Going back to Thursday, when I had tried to plug in my external hard drive, nothing happened. I tried to disconnect and reconnect everything that was connectable, to no avail. I am now almost certain that Zambia is host of the electronic demon because my palm is also beginning to freeze up every once awhile (removing the battery, shaking it and bumping it and putting the battery back in usually fixes it). This means that I will be podcastless until at least midterm conference.
Monday I was walking with a heavy backpack for about 8 hours and on my feet from 5:00 until about midnight with only a few breaks, buying things from shops in the “down shops,” trying to get MTN to have reliable internet again (the MTN shop is about 4km from the PCPH) and bottling my mango chutney. I didn’t get everything done so I won’t be going back today but will go back on Wednesday.
Well we had our first rain yesterday, probably 3-4 cm at least.
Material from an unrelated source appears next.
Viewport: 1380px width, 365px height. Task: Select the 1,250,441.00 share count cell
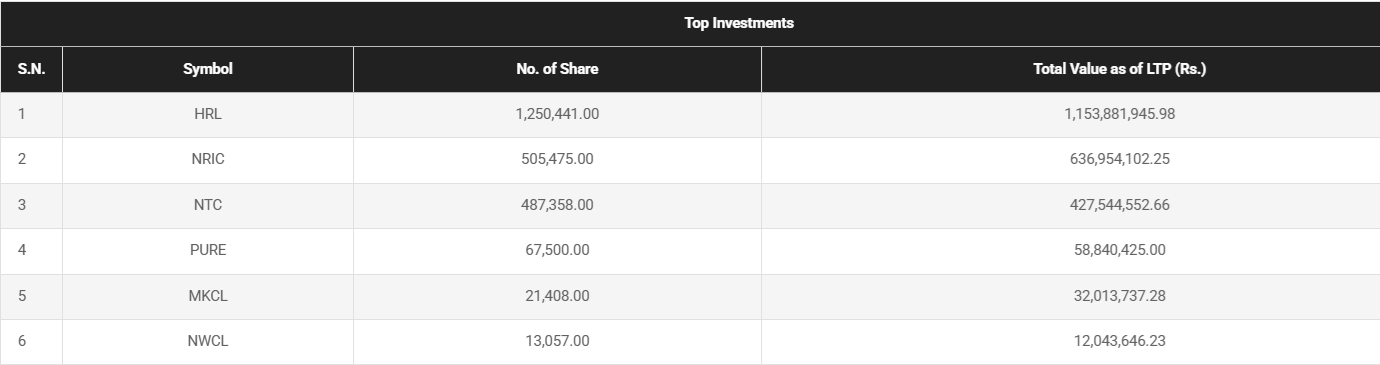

I was really worried that the new black plastic my villagers had put on would blow off because they hadn’t had a chance to tie the udzu (long grass) down yet.
What I’ve been working on:
Well, I’ve had quite a few fairly successful classes with some students at Zingalume basic on trying to get them to think in innovative ways. It is interesting to see what things they can do and what things are really difficult. Probably the best class that they really thrived on was when I had them make the paper airplane that could go the farthest. They made one that went quite a bit farther then the quick one I did and even gave good reasons why they tried that design.
I think this time (and what feels like the umpteenth time) I have attempted to organize the Chadiza organizations together for the purpose of internet it will actually work. I’m meeting with the high schools this afternoon and have had several meetings with members of three organizations all of which were very interested (the high schools had already set up a committee to address the issue before I had even returned from Lusaka). Now we just need to have one or two meetings with all the organizations together and get the company we are going through to come and do a technical assessment of the terrain. Then it’s just a mater of getting the equipment.
I’ve also been slowly trying to make some lye that will actually be a basic enough pH to make soap out of fat. I have also been making a fuel efficient stove that burns not only small sticks, maize cobs and other small woody things but also the smoke (like what a roaring fire that has flames shooting out of the chimney does).
Yesterday, after the rain had almost let up I spent an how beginning o prepare my dimba for planting. My garden will (come mbuzi or high water) be bwino kwambili this year!
I forgot to mention this in my last post, maybe I was too annoyed or something but I now have a baby named after me. Born a couple weeks ago, Aaron from Dovu is really cute and really likes to sleep (much more then even I, I don’t think he even woke up when I held him for some photo’s).
This week I met again with Zingalume Basic and set up the date for the first class (Monday). I also worked on my water wheel and need to get some mealy meal sacks for the actual “paddle” parts.
Today I got some more honey, a covered plastic basket to keep food in so it doesn’t get eaten by koswe (mice) but still gets aeration and some mealy meal sacks for the aforementioned use. I did not however communicate with the outside world because the MTN network was down… I hope the outside world is OK!